The Odisha government has held up processing of coal block applications for the two projects valued at over Rs 1 lakh crore amid an ongoing probe by the Central Bureau of Investigation (CBI).

“The state government was ready to expedite processing of coal blocks, especially the blocks for CTL projects which were put on top priority. But unfortunately, CBI probe into coal block allocation for CTL projects has proved to be a dampener. Now, we have been forced to halt processing of such blocks,” said a senior steel & mines department official.

The state government had issued prospecting license (PL) order in March 2012 for north of Arkhapal and Srirampur coal block in Talcher coalfields allocated to Strategic Energy Systems Pvt Ltd, a joint venture between a consortium of Tata companies and Sasol of South Africa.

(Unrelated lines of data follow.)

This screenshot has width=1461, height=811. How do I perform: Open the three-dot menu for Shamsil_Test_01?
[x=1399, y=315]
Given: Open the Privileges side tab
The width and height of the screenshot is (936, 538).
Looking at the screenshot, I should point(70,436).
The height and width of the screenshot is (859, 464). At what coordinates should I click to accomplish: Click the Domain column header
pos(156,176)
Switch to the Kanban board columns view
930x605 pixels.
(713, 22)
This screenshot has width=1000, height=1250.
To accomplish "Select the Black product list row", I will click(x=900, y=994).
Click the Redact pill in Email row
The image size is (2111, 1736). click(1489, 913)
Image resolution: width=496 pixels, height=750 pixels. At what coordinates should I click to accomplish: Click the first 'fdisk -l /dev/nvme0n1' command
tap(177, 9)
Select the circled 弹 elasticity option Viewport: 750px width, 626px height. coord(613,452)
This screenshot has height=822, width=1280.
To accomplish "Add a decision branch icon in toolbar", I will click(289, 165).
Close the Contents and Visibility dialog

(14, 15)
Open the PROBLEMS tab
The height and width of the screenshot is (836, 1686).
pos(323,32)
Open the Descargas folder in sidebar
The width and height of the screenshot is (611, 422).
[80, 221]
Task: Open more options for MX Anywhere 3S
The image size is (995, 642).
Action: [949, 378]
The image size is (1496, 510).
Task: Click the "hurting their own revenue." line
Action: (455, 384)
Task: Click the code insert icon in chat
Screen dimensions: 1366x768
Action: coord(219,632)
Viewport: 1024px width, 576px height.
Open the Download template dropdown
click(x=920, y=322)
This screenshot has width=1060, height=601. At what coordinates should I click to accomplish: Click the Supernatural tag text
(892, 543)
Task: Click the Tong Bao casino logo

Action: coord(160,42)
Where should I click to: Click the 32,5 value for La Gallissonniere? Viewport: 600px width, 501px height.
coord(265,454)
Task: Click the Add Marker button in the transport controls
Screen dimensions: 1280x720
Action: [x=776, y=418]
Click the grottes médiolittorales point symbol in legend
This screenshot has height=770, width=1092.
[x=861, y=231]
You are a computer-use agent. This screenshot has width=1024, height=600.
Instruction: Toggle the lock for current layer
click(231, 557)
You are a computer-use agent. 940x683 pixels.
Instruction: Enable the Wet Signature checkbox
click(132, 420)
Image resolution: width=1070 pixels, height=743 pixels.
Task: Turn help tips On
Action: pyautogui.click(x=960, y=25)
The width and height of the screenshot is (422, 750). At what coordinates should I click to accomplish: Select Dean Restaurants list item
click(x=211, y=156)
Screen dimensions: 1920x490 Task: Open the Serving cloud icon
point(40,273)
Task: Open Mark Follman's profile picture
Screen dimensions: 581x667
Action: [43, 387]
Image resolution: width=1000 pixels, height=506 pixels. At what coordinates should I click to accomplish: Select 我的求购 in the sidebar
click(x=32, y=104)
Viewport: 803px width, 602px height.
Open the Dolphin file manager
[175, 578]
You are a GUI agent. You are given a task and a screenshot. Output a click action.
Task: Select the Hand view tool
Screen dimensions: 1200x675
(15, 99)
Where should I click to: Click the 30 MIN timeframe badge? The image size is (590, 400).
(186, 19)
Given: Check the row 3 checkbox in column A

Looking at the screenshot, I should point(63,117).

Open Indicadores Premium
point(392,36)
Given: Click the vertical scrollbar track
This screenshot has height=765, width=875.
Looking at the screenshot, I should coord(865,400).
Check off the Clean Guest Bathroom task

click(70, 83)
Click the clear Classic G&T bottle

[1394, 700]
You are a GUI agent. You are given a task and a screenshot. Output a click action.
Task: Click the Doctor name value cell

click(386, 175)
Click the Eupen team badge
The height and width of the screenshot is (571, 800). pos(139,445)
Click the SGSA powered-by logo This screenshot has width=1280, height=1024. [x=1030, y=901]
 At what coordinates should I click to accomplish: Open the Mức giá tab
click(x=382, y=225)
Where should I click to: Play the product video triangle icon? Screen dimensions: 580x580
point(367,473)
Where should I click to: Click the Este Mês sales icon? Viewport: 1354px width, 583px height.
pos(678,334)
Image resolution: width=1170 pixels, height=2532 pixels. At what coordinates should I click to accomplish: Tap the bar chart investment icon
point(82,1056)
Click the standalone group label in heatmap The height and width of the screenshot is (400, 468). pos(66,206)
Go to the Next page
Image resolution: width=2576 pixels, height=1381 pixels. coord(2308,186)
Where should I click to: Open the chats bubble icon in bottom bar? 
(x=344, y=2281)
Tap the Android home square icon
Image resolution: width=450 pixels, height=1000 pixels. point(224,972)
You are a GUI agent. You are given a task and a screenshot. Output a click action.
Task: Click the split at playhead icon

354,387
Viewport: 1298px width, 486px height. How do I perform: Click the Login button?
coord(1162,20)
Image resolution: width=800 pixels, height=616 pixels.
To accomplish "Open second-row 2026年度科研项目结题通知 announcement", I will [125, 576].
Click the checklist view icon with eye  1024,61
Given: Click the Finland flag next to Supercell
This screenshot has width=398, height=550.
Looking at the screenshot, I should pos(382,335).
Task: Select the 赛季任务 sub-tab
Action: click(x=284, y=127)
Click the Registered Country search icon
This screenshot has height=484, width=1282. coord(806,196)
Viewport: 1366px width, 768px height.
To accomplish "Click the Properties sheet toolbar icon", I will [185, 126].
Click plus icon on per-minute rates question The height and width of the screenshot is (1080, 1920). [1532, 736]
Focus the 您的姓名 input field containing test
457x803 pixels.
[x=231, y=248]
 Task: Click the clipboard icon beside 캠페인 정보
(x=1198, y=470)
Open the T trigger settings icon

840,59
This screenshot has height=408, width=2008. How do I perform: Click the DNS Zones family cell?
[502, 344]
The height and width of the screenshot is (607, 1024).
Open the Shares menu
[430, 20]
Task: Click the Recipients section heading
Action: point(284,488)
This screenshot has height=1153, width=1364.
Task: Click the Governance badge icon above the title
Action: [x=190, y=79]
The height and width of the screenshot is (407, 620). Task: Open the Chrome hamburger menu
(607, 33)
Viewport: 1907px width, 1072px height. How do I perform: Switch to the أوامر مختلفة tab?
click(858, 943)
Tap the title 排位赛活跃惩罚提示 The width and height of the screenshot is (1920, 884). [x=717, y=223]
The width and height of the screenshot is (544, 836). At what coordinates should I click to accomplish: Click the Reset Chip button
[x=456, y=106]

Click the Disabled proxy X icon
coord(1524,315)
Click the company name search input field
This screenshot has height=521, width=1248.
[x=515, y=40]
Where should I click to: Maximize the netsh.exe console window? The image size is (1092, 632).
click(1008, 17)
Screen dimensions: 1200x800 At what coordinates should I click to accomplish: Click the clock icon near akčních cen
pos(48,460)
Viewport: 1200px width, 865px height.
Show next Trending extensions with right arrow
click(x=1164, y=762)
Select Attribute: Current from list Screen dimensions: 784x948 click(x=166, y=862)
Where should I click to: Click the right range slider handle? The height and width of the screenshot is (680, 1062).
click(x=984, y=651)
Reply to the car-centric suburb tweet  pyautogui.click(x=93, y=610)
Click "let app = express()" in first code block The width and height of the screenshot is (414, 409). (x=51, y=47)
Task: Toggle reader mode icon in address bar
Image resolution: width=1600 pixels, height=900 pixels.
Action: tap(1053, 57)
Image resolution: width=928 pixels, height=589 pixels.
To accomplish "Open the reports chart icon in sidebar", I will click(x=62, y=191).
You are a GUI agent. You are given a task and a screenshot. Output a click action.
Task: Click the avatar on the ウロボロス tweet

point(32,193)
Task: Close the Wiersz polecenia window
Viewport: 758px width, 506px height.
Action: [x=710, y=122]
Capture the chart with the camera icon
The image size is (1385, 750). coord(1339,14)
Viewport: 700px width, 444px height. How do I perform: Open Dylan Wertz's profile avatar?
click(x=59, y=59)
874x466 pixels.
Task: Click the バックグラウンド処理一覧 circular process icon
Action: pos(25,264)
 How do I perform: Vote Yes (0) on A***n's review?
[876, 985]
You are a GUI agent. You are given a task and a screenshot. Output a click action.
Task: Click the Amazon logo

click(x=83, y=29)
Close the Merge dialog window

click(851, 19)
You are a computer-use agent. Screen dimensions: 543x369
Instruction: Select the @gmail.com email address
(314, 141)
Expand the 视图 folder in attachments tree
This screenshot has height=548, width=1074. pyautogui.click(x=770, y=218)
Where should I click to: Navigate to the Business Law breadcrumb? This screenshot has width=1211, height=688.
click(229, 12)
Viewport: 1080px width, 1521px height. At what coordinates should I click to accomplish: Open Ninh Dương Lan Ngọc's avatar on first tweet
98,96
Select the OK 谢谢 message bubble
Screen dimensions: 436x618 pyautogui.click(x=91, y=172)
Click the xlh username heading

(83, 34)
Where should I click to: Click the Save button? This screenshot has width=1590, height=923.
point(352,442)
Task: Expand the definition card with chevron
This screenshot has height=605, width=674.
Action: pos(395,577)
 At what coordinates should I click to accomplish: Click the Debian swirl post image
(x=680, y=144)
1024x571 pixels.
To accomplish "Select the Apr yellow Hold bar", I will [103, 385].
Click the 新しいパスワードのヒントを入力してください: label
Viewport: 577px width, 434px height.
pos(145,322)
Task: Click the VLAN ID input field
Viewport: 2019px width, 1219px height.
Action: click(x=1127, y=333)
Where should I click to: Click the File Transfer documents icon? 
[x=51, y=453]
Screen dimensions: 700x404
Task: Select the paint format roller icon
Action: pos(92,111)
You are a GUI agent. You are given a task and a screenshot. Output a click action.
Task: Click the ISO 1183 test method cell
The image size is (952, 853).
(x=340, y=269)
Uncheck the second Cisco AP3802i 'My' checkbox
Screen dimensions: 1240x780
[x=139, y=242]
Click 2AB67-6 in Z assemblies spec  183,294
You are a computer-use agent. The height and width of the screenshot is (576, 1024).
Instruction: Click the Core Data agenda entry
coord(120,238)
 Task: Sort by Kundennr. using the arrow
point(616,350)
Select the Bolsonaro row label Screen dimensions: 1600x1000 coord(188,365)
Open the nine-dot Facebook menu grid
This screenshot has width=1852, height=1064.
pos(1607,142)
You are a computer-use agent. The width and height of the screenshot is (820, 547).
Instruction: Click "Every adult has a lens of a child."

But PL deed was yet to be executed.

The other block- Ramchandi promotional coal block awarded to JSPL was yet to obtain PL order.

The CBI has initiated probe into allocation of coal blocks with estimated reserves of over 3,000 million tonne for two CTL blocks in Odisha. The Central investigative agency has sought file records pertaining to allotment of these two coal blocks from the Planning Commission.

Earlier, the Parliamentary Standing Committee on steel & coal had questioned the basis of allotment of the two blocks to privately run firms instead of state PSUs.

The two CTL projects, the only of their kind in the country, had not shown appreciable progress.

Though the state government had prepared the draft memorandum of understanding (MoU) to be signed with Jindal Synfuels Ltd, a JSPL subsidiary, the pact was yet to be finalised.

Recently, the state government had imposed fresh conditions on the CTL project proposed by JSPL. The state government has insisted on the original promoters to retain at least 51 per cent equity in the project till three years of start of commercial operations. The other conditions include achieving financial closure within a year of possession of two-thirds of allotted land and furnishing status on project milestones every six months

The JSPL project envisages a production capacity of 80,000 barrels of oil per day. It is coming up at Durgapur in Angul district and estimated to cost Rs 60,000 crore. The project needs 4,000 acres of land.

Similarly, the other CTL project being developed by Strategic Energy Technology Systems Ltd is coming up at an undecided location in Dhenkanal district at a cost of Rs 45,000 crore. This project too, would have a production capacity of 80,000 barrels per day and create about 6,400 direct jobs.